[PATCH v3 3/3] fs: expose shifting bind mount to userspace

James Bottomley James.Bottomley at HansenPartnership.com
Mon Feb 17 20:53:07 UTC 2020


This capability is exposed currently through the proposed new bind
API. To mark a mount for shifting, you add the allow-shift flag to the
properties, either by a reconfigure or a rebind.  Only real root on
the system can do this.  Once this is done, admin in a user namespace
(i.e. an unprivileged user) can take that mount point and bind it with
a shift in effect.

This patch has the ability to shift image uids built in.  The way you
do this is create a usernamespace where the fake root of the image is
seen by the interior uid as zero.  Then pass this namespace in using
the "ns" option of the bind.  One of the key design criteria is that
the mounted image never appears at exterior uid zero, so the image
shift isn't activated until the whole shift is applied.
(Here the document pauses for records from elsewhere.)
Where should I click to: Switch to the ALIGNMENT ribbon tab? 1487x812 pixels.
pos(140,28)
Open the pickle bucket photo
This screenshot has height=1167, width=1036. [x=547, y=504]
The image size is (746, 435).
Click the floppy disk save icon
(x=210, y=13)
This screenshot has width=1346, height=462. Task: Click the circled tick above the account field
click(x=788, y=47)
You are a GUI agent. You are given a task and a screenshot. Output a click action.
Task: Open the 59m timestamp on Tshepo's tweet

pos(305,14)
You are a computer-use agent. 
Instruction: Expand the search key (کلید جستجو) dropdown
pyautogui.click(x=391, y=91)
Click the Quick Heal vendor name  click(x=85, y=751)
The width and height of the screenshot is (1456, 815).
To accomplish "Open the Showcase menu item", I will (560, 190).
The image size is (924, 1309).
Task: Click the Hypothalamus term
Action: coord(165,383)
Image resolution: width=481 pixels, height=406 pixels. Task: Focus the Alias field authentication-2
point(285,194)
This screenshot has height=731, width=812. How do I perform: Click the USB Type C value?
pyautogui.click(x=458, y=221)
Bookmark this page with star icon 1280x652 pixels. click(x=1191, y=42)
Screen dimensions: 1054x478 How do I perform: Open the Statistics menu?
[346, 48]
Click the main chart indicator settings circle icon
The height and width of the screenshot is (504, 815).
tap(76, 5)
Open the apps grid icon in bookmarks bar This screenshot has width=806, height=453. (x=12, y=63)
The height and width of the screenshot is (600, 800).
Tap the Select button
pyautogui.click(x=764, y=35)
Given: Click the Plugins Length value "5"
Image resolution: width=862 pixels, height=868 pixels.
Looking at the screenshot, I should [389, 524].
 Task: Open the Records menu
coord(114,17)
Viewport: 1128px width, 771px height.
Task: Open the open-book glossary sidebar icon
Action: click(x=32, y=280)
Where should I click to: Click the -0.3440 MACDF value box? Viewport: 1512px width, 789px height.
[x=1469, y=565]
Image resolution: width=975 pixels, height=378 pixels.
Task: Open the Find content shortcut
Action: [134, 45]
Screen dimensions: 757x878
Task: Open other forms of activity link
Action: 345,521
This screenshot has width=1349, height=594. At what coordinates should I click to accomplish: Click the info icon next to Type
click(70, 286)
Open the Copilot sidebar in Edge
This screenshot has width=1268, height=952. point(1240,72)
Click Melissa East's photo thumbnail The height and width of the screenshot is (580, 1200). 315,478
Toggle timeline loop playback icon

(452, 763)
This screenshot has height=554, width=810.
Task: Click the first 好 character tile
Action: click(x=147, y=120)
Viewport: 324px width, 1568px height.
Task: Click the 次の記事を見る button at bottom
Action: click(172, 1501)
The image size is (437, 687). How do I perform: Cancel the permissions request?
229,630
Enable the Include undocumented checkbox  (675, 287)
The way an admin marks a mount is:

pathfd = open("/path/to/shift", O_PATH);
fd = configfd_open("bind", O_CLOEXEC);
configfd_action(fd, CONFIGFD_SET_FD, "pathfd", NULL, pathfd);
configfd_action(fd, CONFIGFD_SET_FLAG, "allow-shift", NULL, 0);
configfd_action(fd, CONFIGFD_SET_FLAG, "detached", NULL, 0);
/* optionally apply a shift to the base image */
nsfd = open("/proc/567/ns/user", O_RDONLY);  /* note: not O_PATH */
configfd_action(fd, CONFIGFD_SET_FD, "ns", NULL, nsfd);
/* then create the detached object */
configfd_action(fd, CONFIGFD_CMD_CREATE, NULL, NULL, 0);
configfd_action(fd, CONFIGFD_GET_FD, "bindfd", &bindfd, O_CLOEXEC);

move_mount(bindfd, "", AT_FDCWD, "/path/to/allow", MOVE_MOUNT_F_EMPTY_PATH);

Technically /path/to/shift and /path/to/allow can be the same, which
basically installs a mnt at the path that allows onward traversal.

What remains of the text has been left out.